Based on review of documents and staff interview, the facility failed to ensure the complaint process identified in facility policy was followed in one (1) of one (1) complaint records reviewed (patient #1). This has the potential to negatively affect all patient's by leaving them unaware as to the outcome of the hospital investigation.

Findings include:

1. Hospital Policy titled Complaint Management states in part: "If a concern cannot be resolved within 7 days, if the investigation is not complete, or if the corrective action is still being evaluated, the Hospital's written response should address the hospital is still working to resolve the complaint and will follow up with another written response within twenty one (21) days from the time the concern was received".

2. The complainant filed a complaint with the hospital relative to the lack of care Patient #1 received during her hospital stay. The hospital sent a letter of response back to the patient stating an investigation was on going and she would receive a response with the findings within twenty one (21) days of receipt of the complaint. The complaint letter was received by the hospital on [DATE]. As of 1/17/13 the complainant had not received a response from the hospital.

3. During an interview on 1/14/13 with the Director of Patient Safety, she stated the patient should have received the second letter on 1/8/13. As of 1/17/13, the hospital still had not sent a response to the complainant with the findings of their investigation.
VIOLATION: PATIENT RIGHTS: CARE IN SAFE SETTING Tag No: A0144
Based on interview held with the Director of Operations/HR (DOHR) on 1/15/13 at 0955, it was determined the facility has no written policy or procedure in place to protect patients from staff abuse or harassment.

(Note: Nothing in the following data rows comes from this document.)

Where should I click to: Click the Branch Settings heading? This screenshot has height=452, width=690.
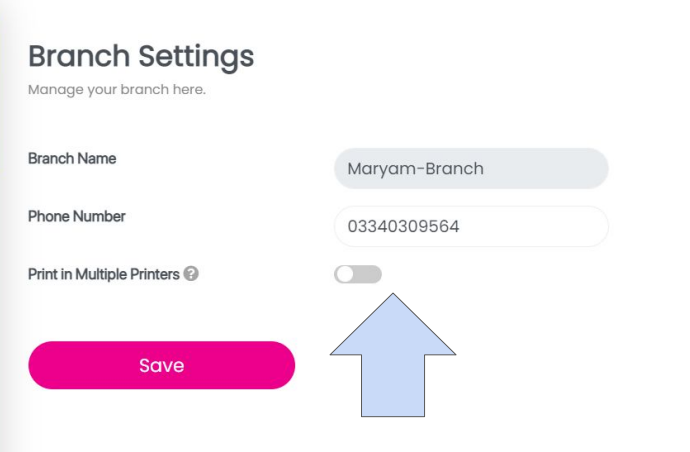pos(141,56)
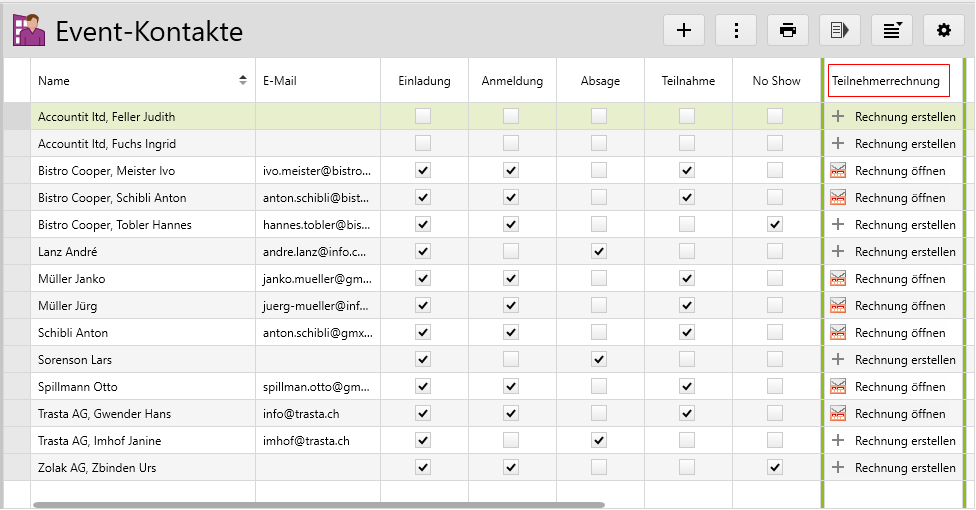Click Rechnung erstellen for Trasta AG, Imhof Janine
The height and width of the screenshot is (510, 976).
[x=905, y=441]
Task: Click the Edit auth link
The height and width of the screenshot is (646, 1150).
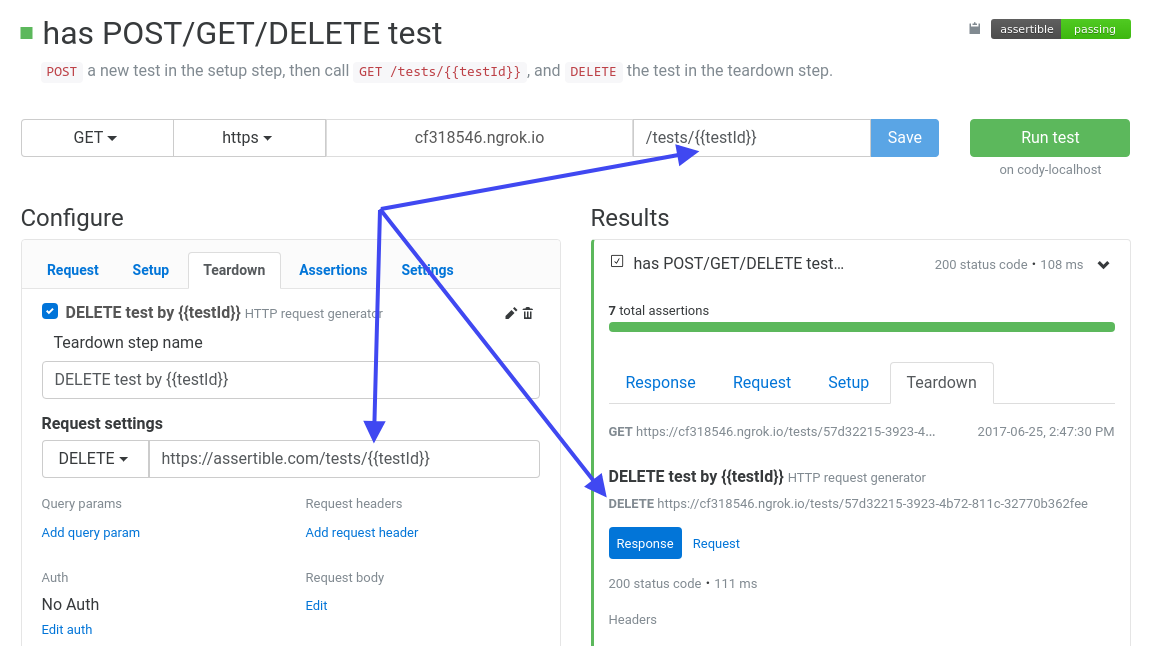Action: point(67,630)
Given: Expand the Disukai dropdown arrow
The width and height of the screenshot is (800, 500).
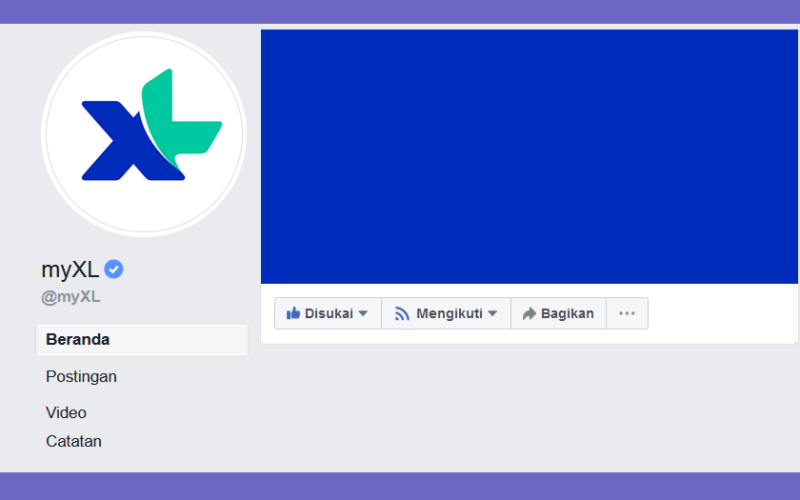Looking at the screenshot, I should [363, 313].
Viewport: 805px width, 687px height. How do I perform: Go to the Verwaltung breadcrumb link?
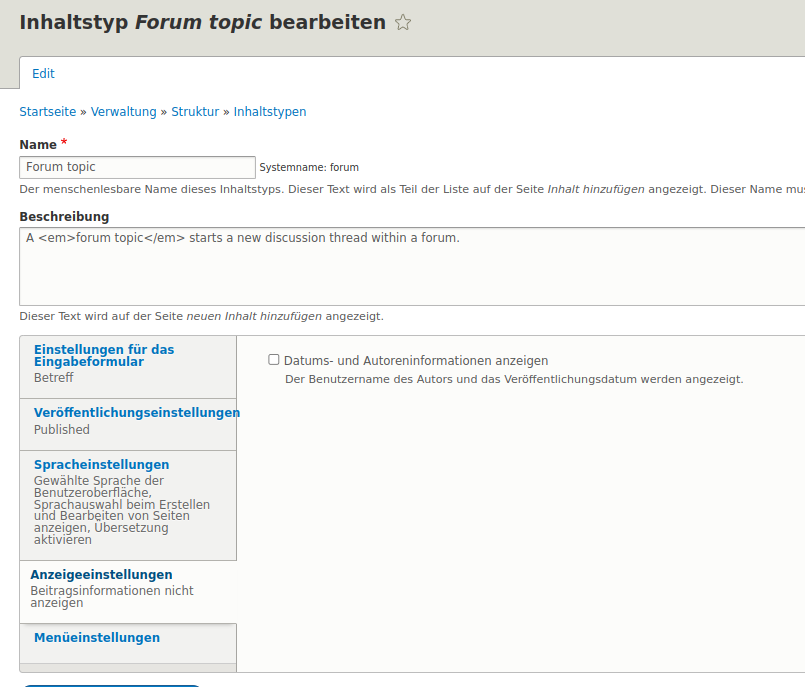[123, 112]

This has the potential to negatively affect all patients by staff not being removed from patient care after allegations of abuse/harassment are reported and staff having the ability to continue the abuse/harassment.

Findings include:

1. The DOHR stated the facility does not have a written policy or procedure relevant to allegations of staff abuse/harassment towards a patient. He stated there are "unwritten" steps to the process. He revealed the first step was investigate the allegations. Then interview staff members, family members (of patient) and any other witnesses. If there is a credible issue, then the staff member would be suspended pending further investigation and when complete would return to patient care or be terminated. If the problem arises on night shift or weekends, then the Shift Resource Coordinator would remove the staff member from patient care "if a bad complaint."

2. The DOHR then stated he had not been made aware of this complaint or allegations of neglect/abuse filed against RN #1 until the State Agency (SA) arrived to investigate the complaint on 1/14/13.
VIOLATION: RN SUPERVISION OF NURSING CARE Tag No: A0395
**NOTE- TERMS IN BRACKETS HAVE BEEN EDITED TO PROTECT CONFIDENTIALITY**

Based on review of medical records and staff interview it was determined the facility failed to ensure nursing documented the evaluation of the patient after the administration of pain medication in two (2) of two (2) medical records reviewed (patients #1 and 9). This has the potential to negatively affect patients by the nurse being unaware if relief was received or if there was an adverse reaction to the medication.

Findings include:

1. Patient #1 was admitted on [DATE]. Documentation in the medical record of pain medication given on 11/16/12 at 1416 and 2114 did not include a follow up reassessment one (1) hour post medication.

2. Patient #9 was admitted on [DATE]. Documentation in the medical record of pain medication given on 1/13/13 at 2245, 0017, 0623 did not include a follow up reassessment one (1) hour post medication.

3. During an interview with the Director of Acute Care on 1/14/13 at 1515, she stated when patients get pain medication, the expectation is the nurse will reassess the patient in one (1) hour and document the response to the pain medication.

4. These medical records were reviewed with the Clinical Nurse Manager of 5N on 1/15/13 at 1500 and 1/16/13 at 1115 she agreed with these findings.